Staff Pick
We all know the Dead Girl. She's the reason for the story, but rarely the focus. Instead she's a prop, a symbol, a fetish, a harbinger, or a means to an end. Bolin deftly explores this morbid phenomenon in the first section of her vital new essay collection. From there, she goes on to (among other things) challenge Joan Didion's iconic but problematic portraits of Southern California, reveals the subtle brilliance of seemingly banal pop hits, and considers hypochondria as a psychological manifestation of overwhelming existential dread. Dead Girls takes the world we see and reveals the strangeness under the surface, the menace hiding beneath the ordinary. Recommended By Lauren P., Powells.com
Synopses & Reviews
“Dead Girls is everything I want in an essay collection: provocative lines of inquiry, macabre humor, blistering intelligence... I love this book.”
— Carmen Maria Machado, author of Her Body and Other Parties
"Bracing and blazingly smart, Alice Bolin's Dead Girls could hardly be more needed or more timely.”
— Megan Abbott, Edgar Award-winning author of You Will Know Me
Best of summer 2018 – included on best-of lists by Bitch Magazine, Harpers Bazaar, The Millions, Esquire, Refinery29, Nylon, PopSugar, The Chicago Tribune, Book Riot, and CrimeReads
In this poignant collection, Alice Bolin examines iconic American works from the essays of Joan Didion and James Baldwin to Twin Peaks, Britney Spears, and Serial, illuminating the widespread obsession with women who are abused, killed, and disenfranchised, and whose bodies (dead and alive) are used as props to bolster men’s stories. Smart and accessible, thoughtful and heartfelt, Bolin investigates the implications of our cultural fixations, and her own role as a consumer and creator.
Bolin chronicles her life in Los Angeles, dissects the Noir, revisits her own coming of age, and analyzes stories of witches and werewolves, both appreciating and challenging the narratives we construct and absorb every day. Dead Girls begins by exploring the trope of dead women in fiction, and ends by interrogating the more complex dilemma of living women – both the persistent injustices they suffer and the oppression that white women help perpetrate.

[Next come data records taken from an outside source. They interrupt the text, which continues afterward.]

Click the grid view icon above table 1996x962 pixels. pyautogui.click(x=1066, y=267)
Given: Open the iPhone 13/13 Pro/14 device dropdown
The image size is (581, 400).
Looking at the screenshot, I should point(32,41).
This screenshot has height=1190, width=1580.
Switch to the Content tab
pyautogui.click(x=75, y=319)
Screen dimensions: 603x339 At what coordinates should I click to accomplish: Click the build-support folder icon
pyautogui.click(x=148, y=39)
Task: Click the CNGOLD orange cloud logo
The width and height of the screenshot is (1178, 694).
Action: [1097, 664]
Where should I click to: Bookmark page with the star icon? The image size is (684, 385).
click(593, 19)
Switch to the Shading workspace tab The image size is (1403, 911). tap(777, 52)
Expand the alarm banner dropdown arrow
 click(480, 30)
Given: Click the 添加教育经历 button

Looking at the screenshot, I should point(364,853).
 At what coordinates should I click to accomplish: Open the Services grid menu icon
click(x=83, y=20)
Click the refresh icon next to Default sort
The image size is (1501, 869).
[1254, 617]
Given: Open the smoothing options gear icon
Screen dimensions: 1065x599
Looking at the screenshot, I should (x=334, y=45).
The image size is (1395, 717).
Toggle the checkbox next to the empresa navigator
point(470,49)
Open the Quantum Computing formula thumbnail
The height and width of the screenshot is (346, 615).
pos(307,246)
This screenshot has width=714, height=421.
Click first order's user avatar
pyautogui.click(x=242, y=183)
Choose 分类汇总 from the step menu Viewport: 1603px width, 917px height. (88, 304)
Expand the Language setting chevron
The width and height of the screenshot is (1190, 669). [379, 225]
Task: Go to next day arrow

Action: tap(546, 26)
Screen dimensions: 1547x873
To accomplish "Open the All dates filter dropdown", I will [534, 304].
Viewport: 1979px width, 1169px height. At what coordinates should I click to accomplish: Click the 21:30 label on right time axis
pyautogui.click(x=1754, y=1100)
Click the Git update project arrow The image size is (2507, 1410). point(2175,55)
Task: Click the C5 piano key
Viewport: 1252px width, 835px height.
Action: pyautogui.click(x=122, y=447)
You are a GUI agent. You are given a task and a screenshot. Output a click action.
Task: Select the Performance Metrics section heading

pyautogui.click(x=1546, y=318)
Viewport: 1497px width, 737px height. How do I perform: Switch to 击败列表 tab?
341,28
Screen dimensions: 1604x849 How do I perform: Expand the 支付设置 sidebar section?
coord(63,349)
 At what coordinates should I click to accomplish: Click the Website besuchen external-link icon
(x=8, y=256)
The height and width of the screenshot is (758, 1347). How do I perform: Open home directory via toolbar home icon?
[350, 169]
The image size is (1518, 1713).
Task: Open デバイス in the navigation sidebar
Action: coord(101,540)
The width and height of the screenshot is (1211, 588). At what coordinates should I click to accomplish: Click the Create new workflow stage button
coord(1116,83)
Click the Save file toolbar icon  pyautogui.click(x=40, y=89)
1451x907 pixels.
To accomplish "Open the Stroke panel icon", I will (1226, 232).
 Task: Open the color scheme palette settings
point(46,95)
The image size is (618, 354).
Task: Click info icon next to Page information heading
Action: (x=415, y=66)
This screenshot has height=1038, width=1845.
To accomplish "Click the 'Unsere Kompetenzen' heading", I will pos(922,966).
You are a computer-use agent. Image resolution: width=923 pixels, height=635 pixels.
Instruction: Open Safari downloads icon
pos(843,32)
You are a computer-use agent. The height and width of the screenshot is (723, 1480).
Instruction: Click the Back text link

Reminiscent of the piercing insight of Rebecca Solnit and the critical skill of Hilton Als, Bolin constructs a sharp, perceptive, and revelatory dialogue on the portrayal of women in media and their roles in our culture.
Review
“Along with some incisive commentary on the role of pop stars, noir fiction, and the privileged nature of Joan Didion’s ‘glamorous desperation,’ Bolin delves into her own process and what it means to create as a female artist.” Harpers Bazaar
Review
“Bracing and blazingly smart, Alice Bolin’s Dead Girls could hardly be more needed or more timely. A critical contribution to the cultural discussion of gender and genre, Los Angeles and noir, the unbearable persistence of the male gaze and the furtive potency of female rage.” Megan Abbott, Edgar Award-winning author of You Will Know Me
Review
“I loved this book with reckless abandon. Alice Bolin tracks our societal fixation with violence against young women through an astonishing variety of cultural landscapes… An irresistible read. It’s wise and wonderful and I plan to press it on everyone I know.” Robin Wasserman, author of Girls on Fire
Review
“Everything I want in an essay collection: provocative lines of inquiry, macabre humor, blistering intelligence. I love this book. I want to take it into the middle of a crowded room and hold it up and scream until someone tackles me the ground; even then, I’d probably keep screaming.” Carmen Maria Machado, author of Her Body and Other Parties
About the Author
Alice Bolin's nonfiction has appeared in many publications including ELLE, the Awl, the LA Review of Books, Salon, VICE's Broadly, The Paris Review Daily, and The New Yorker's Page-Turner blog. She currently teaches creative nonfiction at the University of Memphis.